* What is asked
Rewrite everything in the listing from the line containing "View the 09:10 PM appointment details" down to the line containing "click(560, 26)", substituting "menu" for "dropdown" and leaving all else unchanged.
--- Start Recorded information ---
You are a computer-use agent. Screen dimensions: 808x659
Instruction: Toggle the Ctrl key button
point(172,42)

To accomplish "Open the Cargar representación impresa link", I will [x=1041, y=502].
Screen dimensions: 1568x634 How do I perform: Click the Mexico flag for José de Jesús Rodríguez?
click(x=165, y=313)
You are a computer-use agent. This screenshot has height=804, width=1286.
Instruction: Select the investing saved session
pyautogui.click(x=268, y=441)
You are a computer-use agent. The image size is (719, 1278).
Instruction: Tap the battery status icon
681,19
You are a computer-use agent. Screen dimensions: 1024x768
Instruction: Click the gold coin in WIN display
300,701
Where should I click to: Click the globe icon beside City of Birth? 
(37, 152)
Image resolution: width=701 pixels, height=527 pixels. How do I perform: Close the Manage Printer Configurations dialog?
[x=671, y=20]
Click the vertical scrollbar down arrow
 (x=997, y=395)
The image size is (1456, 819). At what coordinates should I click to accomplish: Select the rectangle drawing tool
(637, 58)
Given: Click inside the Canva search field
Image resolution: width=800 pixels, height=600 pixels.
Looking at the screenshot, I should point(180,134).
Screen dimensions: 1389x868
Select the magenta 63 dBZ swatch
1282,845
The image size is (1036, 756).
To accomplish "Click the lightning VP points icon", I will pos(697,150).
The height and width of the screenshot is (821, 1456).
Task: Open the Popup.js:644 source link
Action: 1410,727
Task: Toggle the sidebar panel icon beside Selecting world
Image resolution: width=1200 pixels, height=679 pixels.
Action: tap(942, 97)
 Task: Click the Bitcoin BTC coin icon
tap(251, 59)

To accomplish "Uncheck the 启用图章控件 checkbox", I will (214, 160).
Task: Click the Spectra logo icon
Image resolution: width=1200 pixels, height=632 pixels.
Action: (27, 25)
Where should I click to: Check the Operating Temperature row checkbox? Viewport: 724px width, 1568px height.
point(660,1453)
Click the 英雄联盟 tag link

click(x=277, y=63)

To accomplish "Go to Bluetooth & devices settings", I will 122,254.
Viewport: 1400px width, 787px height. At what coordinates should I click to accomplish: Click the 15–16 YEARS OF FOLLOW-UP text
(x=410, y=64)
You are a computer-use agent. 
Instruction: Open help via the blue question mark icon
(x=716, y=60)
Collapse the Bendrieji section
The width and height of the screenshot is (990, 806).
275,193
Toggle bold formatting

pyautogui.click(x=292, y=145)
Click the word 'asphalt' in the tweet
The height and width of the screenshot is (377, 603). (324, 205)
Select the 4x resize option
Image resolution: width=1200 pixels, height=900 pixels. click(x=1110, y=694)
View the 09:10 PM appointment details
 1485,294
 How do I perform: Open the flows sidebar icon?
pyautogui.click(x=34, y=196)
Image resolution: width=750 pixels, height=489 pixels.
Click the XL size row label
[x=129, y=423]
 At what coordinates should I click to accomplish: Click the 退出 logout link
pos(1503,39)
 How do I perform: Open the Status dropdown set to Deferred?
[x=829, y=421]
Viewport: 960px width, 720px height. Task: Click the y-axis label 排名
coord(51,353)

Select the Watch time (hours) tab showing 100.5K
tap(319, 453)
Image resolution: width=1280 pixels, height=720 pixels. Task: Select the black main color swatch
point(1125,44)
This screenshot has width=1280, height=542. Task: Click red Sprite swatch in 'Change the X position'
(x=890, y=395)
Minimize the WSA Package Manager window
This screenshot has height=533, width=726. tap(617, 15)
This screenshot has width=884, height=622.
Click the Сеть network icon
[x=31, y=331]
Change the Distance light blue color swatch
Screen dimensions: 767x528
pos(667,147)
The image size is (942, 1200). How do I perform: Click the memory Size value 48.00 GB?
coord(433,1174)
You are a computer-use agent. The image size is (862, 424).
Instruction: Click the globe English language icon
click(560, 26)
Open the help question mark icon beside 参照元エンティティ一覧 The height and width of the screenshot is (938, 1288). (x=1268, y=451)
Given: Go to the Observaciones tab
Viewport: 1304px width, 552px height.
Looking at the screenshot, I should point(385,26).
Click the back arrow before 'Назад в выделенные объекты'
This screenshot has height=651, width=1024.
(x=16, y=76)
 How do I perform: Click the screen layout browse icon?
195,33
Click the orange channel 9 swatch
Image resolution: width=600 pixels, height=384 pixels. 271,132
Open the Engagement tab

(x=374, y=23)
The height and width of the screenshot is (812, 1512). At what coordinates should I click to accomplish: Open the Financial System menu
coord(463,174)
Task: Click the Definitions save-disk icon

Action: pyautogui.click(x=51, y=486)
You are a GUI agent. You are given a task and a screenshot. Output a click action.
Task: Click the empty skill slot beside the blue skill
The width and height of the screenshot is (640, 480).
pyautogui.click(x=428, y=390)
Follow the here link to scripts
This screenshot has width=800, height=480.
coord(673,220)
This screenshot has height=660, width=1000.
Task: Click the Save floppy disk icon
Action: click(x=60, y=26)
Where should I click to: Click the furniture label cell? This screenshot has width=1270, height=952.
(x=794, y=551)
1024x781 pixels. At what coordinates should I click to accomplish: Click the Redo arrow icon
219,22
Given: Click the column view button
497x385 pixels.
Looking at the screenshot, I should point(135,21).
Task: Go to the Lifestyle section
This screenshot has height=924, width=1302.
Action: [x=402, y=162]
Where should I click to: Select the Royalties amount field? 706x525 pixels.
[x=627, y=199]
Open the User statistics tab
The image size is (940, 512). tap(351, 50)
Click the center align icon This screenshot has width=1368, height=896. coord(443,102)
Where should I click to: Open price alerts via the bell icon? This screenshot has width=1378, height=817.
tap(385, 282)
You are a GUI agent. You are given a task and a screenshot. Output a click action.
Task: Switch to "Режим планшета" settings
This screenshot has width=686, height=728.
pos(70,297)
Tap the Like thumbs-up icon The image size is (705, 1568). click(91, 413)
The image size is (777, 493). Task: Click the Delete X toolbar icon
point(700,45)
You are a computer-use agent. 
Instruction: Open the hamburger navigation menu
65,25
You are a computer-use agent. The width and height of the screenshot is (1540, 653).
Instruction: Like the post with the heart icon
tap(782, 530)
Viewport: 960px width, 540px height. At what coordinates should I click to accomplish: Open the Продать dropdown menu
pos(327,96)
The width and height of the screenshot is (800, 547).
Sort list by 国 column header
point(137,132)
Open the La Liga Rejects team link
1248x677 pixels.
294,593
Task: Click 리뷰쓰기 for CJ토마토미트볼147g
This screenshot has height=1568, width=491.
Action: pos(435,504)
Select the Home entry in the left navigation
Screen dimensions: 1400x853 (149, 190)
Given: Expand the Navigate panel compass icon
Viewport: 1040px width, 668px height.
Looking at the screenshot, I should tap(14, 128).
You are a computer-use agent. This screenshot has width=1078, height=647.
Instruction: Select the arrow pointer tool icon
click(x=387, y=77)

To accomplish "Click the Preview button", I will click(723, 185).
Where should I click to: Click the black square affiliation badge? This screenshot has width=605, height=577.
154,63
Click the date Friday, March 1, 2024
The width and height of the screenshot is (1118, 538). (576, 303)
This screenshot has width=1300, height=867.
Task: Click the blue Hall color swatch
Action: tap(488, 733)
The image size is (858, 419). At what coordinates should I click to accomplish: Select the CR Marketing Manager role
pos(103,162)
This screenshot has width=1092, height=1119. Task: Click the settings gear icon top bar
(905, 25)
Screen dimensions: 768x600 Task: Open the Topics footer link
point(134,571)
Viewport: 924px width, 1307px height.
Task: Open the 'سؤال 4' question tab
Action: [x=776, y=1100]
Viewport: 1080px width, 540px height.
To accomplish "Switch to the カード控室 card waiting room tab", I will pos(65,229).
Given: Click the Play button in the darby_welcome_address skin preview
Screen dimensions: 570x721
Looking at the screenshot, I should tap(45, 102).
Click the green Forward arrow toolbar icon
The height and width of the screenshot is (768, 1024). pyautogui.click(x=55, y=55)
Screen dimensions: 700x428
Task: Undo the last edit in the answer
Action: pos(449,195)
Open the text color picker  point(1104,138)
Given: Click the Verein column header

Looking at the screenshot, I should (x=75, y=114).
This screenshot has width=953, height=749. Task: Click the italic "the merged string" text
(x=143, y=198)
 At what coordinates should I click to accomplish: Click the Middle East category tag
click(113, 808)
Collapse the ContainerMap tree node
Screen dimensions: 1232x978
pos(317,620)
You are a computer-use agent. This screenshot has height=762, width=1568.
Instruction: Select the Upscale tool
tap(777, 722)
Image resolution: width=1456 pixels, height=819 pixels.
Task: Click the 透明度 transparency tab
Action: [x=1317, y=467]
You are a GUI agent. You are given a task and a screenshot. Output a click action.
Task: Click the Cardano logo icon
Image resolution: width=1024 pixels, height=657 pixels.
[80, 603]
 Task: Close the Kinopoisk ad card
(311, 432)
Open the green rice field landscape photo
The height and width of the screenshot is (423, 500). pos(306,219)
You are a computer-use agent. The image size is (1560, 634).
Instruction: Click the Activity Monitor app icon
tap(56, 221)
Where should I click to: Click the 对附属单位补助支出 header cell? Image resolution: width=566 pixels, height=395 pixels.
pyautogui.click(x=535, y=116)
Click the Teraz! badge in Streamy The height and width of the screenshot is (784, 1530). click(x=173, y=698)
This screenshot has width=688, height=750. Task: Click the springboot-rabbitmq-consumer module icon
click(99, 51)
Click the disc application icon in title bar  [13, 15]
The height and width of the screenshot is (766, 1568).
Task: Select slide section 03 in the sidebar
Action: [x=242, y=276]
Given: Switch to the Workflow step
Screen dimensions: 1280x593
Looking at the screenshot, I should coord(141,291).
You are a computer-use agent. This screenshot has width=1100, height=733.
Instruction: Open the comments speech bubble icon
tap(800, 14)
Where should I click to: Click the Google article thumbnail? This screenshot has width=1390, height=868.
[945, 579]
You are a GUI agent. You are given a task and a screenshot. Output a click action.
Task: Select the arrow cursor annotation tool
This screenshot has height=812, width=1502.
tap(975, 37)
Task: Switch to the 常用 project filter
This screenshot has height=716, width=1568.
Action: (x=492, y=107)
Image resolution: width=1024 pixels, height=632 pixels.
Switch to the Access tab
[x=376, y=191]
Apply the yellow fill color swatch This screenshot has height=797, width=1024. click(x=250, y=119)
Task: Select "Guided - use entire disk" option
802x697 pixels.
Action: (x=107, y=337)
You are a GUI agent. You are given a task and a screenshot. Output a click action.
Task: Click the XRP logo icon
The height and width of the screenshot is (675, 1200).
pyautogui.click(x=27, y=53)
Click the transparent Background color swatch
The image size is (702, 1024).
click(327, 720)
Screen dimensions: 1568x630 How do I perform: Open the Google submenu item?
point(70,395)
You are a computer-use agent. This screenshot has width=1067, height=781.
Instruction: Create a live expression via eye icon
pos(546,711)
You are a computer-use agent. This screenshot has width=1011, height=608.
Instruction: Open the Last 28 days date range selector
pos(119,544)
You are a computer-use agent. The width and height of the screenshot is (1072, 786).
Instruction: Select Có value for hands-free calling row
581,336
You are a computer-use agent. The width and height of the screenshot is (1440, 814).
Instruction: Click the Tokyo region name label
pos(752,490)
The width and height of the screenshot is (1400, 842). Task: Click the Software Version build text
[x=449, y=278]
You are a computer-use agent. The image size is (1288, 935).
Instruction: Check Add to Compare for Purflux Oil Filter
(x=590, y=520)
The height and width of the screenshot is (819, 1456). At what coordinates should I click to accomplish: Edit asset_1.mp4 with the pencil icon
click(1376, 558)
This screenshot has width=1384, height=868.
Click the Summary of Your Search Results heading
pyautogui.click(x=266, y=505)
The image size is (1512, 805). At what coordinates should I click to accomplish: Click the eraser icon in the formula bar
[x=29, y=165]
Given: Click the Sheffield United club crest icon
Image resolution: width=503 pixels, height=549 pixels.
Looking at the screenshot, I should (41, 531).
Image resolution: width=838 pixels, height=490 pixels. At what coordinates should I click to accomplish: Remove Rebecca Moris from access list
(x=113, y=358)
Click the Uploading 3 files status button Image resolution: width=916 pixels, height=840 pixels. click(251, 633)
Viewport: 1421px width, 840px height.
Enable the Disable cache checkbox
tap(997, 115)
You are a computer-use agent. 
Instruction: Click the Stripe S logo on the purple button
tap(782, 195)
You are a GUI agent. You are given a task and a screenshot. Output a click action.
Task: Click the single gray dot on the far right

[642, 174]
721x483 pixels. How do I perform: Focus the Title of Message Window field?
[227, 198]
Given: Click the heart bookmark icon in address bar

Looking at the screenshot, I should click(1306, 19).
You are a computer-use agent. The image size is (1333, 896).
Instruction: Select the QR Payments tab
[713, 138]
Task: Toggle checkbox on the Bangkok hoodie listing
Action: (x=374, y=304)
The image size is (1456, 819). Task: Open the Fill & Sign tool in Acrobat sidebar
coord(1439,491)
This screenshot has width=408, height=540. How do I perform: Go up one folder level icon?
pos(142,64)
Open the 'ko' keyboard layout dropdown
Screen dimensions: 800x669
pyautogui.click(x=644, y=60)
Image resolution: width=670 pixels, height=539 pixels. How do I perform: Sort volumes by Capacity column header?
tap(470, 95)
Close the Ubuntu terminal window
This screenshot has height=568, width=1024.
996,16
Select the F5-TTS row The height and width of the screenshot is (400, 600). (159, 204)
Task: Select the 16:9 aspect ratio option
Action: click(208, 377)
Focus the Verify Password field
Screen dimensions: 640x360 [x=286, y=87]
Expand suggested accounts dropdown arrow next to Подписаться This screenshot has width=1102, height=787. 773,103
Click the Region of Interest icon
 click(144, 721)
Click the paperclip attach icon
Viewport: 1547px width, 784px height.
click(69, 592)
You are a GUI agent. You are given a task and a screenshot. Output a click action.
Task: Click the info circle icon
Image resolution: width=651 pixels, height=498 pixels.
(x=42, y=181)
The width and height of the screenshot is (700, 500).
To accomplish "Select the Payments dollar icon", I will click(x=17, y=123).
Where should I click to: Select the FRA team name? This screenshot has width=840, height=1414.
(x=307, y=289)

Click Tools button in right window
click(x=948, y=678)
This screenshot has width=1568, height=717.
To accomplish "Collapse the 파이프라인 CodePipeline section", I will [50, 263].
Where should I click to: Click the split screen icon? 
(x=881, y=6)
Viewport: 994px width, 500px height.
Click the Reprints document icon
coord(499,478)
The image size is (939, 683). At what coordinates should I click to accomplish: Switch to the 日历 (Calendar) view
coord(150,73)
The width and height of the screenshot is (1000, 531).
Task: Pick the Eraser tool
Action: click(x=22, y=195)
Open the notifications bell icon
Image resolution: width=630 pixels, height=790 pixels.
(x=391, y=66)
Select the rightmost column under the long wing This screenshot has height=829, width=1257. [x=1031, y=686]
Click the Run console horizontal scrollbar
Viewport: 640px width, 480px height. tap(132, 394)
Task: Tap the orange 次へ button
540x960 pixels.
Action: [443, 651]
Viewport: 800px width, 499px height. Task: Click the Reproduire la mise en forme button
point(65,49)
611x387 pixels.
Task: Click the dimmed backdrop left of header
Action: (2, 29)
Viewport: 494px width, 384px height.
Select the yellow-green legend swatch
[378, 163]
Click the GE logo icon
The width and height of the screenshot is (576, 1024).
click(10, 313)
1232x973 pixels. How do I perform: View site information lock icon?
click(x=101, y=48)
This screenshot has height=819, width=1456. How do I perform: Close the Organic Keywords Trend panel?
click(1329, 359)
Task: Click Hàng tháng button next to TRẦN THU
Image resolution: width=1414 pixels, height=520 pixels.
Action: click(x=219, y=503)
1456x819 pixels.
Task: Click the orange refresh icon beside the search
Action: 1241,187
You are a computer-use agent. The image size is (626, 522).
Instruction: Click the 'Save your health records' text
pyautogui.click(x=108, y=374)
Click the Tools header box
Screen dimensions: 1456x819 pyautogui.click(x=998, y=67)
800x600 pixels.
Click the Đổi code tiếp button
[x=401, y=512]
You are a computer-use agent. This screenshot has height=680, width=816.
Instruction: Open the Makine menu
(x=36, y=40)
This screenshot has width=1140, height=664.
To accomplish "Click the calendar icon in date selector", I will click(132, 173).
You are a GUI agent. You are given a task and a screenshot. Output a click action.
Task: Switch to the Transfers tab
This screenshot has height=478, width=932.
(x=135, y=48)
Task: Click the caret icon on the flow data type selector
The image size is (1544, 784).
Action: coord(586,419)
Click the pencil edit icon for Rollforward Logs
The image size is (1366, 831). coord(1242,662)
--- End Recorded information ---
* Answer to this task
View the 09:10 PM appointment details
 1485,294
 How do I perform: Open the flows sidebar icon?
pyautogui.click(x=34, y=196)
Image resolution: width=750 pixels, height=489 pixels.
Click the XL size row label
[x=129, y=423]
 At what coordinates should I click to accomplish: Click the 退出 logout link
pos(1503,39)
 How do I perform: Open the Status menu set to Deferred?
[x=829, y=421]
Viewport: 960px width, 720px height. Task: Click the y-axis label 排名
coord(51,353)

Select the Watch time (hours) tab showing 100.5K
tap(319, 453)
Image resolution: width=1280 pixels, height=720 pixels. Task: Select the black main color swatch
point(1125,44)
This screenshot has width=1280, height=542. Task: Click red Sprite swatch in 'Change the X position'
(x=890, y=395)
Minimize the WSA Package Manager window
This screenshot has height=533, width=726. tap(617, 15)
This screenshot has width=884, height=622.
Click the Сеть network icon
[x=31, y=331]
Change the Distance light blue color swatch
Screen dimensions: 767x528
pos(667,147)
The image size is (942, 1200). How do I perform: Click the memory Size value 48.00 GB?
coord(433,1174)
You are a computer-use agent. The image size is (862, 424).
Instruction: Click the globe English language icon
click(560, 26)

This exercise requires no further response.